This time let us consider the situation in the movie “Live and Let Die” in which James Bond, the world’s most famous spy, was captured by a group of drug dealers. He was sent to a small piece of land at the center of a lake filled with crocodiles. There he performed the most daring action to escape – he jumped onto the head of the nearest crocodile!

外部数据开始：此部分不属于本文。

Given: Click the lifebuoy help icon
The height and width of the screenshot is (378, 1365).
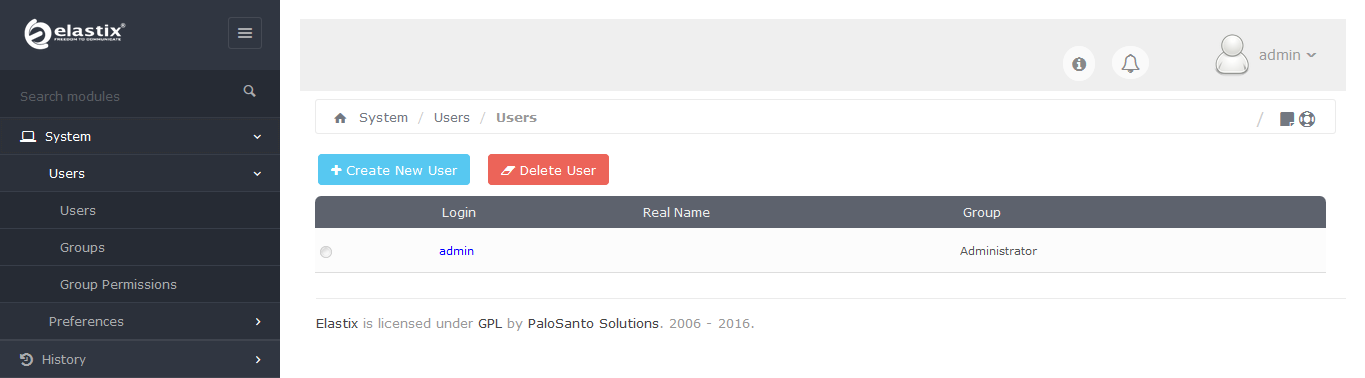Looking at the screenshot, I should pyautogui.click(x=1307, y=119).
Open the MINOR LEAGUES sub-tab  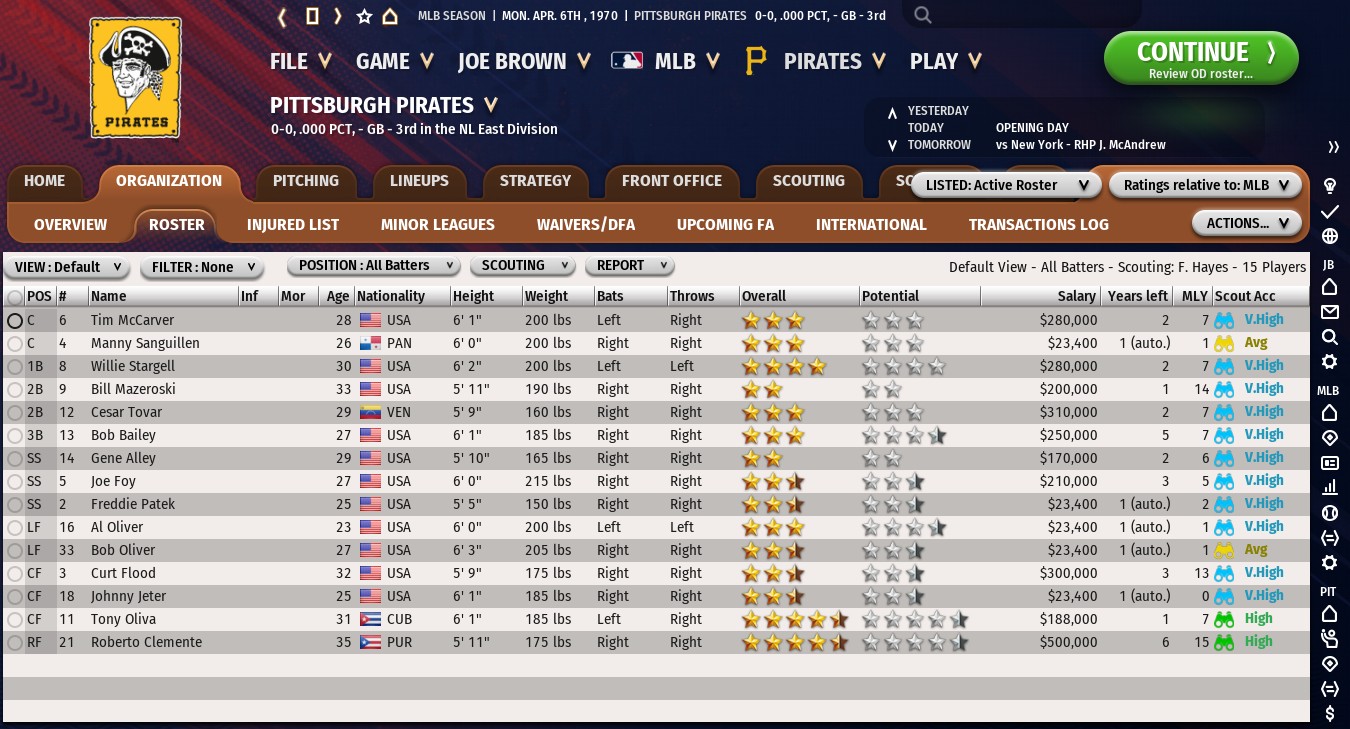(x=437, y=225)
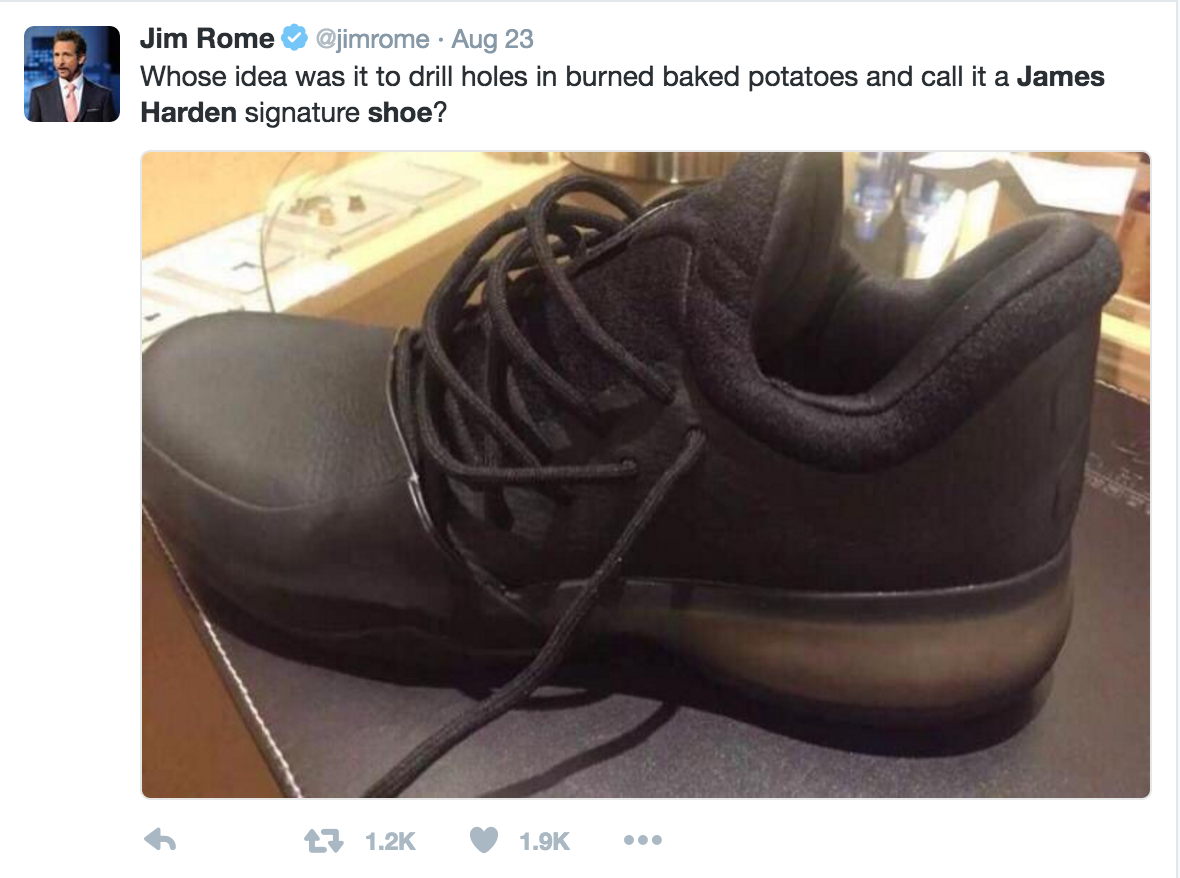Click the reply arrow icon
Screen dimensions: 1180x878
pos(160,840)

Before the animal realized what was happening, James jumped again onto the next big head… Finally he reached the bank before the last crocodile could bite him (actually the stunt man was caught by the big mouth and barely escaped with his extra thick boot).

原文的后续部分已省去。